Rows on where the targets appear
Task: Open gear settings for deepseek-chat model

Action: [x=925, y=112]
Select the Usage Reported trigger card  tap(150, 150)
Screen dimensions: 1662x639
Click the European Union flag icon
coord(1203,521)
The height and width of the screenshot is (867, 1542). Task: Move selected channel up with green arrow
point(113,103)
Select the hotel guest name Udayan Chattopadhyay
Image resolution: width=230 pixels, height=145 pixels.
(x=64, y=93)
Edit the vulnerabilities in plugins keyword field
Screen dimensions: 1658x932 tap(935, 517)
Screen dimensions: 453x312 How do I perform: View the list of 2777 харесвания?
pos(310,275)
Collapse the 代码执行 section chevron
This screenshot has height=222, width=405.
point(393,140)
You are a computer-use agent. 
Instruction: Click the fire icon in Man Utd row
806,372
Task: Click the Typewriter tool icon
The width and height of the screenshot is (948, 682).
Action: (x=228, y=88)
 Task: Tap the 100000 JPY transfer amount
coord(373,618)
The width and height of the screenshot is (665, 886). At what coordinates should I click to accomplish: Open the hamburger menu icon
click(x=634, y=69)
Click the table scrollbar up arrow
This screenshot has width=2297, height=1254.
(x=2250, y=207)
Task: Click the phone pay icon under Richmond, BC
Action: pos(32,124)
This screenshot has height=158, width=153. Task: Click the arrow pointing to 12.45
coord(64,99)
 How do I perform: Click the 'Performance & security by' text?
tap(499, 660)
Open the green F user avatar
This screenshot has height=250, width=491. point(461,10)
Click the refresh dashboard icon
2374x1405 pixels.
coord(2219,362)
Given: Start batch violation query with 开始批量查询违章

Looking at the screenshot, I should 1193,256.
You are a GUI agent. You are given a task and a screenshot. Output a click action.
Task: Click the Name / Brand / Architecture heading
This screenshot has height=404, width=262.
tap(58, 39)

Description of the task: Can you write out all of the items above again, word for word?

Response:
Task: Open gear settings for deepseek-chat model

Action: [x=925, y=112]
Select the Usage Reported trigger card  tap(150, 150)
Screen dimensions: 1662x639
Click the European Union flag icon
coord(1203,521)
The height and width of the screenshot is (867, 1542). Task: Move selected channel up with green arrow
point(113,103)
Select the hotel guest name Udayan Chattopadhyay
Image resolution: width=230 pixels, height=145 pixels.
(x=64, y=93)
Edit the vulnerabilities in plugins keyword field
Screen dimensions: 1658x932 tap(935, 517)
Screen dimensions: 453x312 How do I perform: View the list of 2777 харесвания?
pos(310,275)
Collapse the 代码执行 section chevron
This screenshot has height=222, width=405.
point(393,140)
You are a computer-use agent. 
Instruction: Click the fire icon in Man Utd row
806,372
Task: Click the Typewriter tool icon
The width and height of the screenshot is (948, 682).
Action: (x=228, y=88)
 Task: Tap the 100000 JPY transfer amount
coord(373,618)
The width and height of the screenshot is (665, 886). At what coordinates should I click to accomplish: Open the hamburger menu icon
click(x=634, y=69)
Click the table scrollbar up arrow
This screenshot has width=2297, height=1254.
(x=2250, y=207)
Task: Click the phone pay icon under Richmond, BC
Action: pos(32,124)
This screenshot has height=158, width=153. Task: Click the arrow pointing to 12.45
coord(64,99)
 How do I perform: Click the 'Performance & security by' text?
tap(499, 660)
Open the green F user avatar
This screenshot has height=250, width=491. point(461,10)
Click the refresh dashboard icon
2374x1405 pixels.
coord(2219,362)
Given: Start batch violation query with 开始批量查询违章

Looking at the screenshot, I should 1193,256.
You are a GUI agent. You are given a task and a screenshot. Output a click action.
Task: Click the Name / Brand / Architecture heading
This screenshot has height=404, width=262.
tap(58, 39)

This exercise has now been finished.